Den sollte das überwiegend junge Publikum in der dicht besetzten Aula der Universitä als roten Faden im Vortrag immer wieder spüren. „Intelligenz stellen wir uns als bewusste Tätigkeit vor“, erläuterte Gigerenzer ein übliches negatives Denkschema. Und noch so ein Problem: die „unglückselige Verknüpfung der Intuition mit Frauen“. Die spuke, so der Redner, leider noch immer in vielen Köpfen rum, auch in Deutschland.

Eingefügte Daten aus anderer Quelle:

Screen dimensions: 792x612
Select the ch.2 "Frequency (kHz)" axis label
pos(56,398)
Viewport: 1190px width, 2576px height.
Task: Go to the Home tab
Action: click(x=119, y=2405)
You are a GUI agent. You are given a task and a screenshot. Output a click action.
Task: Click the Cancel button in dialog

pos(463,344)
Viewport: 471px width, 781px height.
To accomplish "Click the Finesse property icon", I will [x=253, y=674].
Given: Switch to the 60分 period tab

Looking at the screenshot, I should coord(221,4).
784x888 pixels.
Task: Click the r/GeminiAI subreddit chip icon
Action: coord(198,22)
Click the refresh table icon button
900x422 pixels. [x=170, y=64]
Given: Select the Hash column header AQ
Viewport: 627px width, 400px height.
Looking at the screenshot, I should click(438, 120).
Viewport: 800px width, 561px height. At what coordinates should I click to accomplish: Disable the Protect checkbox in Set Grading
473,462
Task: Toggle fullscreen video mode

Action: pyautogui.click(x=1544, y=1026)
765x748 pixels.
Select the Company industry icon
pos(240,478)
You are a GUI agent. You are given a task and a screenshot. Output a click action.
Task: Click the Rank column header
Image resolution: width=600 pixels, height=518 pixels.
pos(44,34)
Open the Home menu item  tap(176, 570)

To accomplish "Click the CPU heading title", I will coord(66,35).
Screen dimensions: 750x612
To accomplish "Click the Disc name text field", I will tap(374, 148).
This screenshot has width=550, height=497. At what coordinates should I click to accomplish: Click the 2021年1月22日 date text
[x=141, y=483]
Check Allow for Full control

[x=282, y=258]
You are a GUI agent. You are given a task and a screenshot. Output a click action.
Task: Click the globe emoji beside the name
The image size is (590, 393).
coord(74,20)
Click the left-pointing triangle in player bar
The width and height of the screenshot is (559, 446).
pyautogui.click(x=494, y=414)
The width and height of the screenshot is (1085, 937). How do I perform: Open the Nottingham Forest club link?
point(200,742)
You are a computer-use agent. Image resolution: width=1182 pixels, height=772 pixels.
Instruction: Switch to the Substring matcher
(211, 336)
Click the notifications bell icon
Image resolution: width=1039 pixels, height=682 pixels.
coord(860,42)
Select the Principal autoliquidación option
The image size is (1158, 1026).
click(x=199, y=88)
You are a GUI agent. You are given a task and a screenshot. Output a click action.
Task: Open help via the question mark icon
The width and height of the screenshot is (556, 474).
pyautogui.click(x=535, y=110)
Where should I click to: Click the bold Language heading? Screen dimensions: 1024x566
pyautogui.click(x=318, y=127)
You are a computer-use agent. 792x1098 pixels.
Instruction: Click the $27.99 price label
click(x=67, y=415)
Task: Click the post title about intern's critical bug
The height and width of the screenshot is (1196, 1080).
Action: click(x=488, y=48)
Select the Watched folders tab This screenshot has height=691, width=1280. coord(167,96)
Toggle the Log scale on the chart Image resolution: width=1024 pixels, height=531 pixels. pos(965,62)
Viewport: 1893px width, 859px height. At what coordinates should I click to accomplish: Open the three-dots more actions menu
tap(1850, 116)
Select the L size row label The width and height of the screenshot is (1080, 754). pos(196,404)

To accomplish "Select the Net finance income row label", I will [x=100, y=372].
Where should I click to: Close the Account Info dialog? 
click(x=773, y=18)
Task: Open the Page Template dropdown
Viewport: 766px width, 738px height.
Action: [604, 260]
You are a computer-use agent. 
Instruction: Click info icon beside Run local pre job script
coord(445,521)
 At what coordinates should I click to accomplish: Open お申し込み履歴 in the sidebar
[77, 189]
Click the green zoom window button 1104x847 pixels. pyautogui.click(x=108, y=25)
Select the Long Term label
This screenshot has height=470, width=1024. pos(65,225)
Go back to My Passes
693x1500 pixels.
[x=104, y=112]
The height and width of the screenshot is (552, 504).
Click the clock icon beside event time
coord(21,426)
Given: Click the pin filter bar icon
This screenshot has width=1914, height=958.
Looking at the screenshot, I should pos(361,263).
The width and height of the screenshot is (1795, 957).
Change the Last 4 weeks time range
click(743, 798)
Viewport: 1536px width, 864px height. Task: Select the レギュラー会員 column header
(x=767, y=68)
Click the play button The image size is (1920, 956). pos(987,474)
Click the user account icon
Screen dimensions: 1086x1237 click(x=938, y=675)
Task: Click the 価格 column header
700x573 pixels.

Mit zahlreichen anschaulichen Beispielen aus Medizin, Sport und Wirtschaft belegte der 1947 geborene Psychologe, dass unterbewusste Entscheidungen in vielen Fällen deutlich bessere Lösungen ermöglichen als rationales Denken. Denn viele rationale Lösungsmodelle hätten ein Problem: Die in meist großer Fülle benötigten Daten und Informationen liegen nicht oder nur unvollständig vor. Wer hat schon zur Fütterung des nobelpreisdotierten Modells zu optimalen Anlagestrategie die benötigten Daten aus 500 Jahren Börse – und das mit gleichbleibenden Aktien unter gleichbleibenden Randbedingungen?

Ein Charakteristikum von intuitiven Entscheidungen, ist dass man die Entscheidung nicht begründen kann. Das macht sich, gerade wenn es um schwerwiegende Entscheidungen geht, meist in der Außendarstellung nicht gut. Daher wird dann gerne die zweitbeste Lösung genommen, nur weil sie sich sie besser begründen lässt. Vorteil solcher defensiven Entscheidungen: Die Verantwortung der entscheidenden Person wird geringer, man ist schlechter haftbar zu machen. Und daher ist der Weg so verführerisch, auch wenn die Bauchentscheidung am Ende das bessere Ergebnis gebracht hätte.
„Weniger ist mehr“ – das sei die Macht der Intuition, so Gigerenzer. Oder anders ausgedrückt: die Kunst, mit begrenztem Wissen in knapper Zeit eine möglichst gute Entscheidung zu treffen, auch bekannt als Heuristik. Heuristiken wendet man im Alltag immer wieder und meist sehr erfolgreich an. Ihre Einfachheit schafft nicht nur gute Lösungen, sondern auch Transparenz. Warum also nicht auch bei komplexeren Problemen, wo erst recht nicht alle Informationen bekannt sind und wo meist die Zeit drängt, heuristisch entscheiden? Für mehr Mut zur Intuition und damit auch zur Verantwortung plädierte daher Gigerenzer. Entscheidend sei ein ausgewogener Mix aus rationalen Entscheidungen, da wo sie möglich, und intuitiven Entscheidungen, wo sie sinnvoll seien.

Von Gerd Gigerenzer gibt es ein Buch zum Thema: „Bauchentscheidungen. Die Intelligenz des Unbewussten und die Macht der Intuition“, Verlag Goldmann, München 2008, 284 Seiten, 8,95 Euro.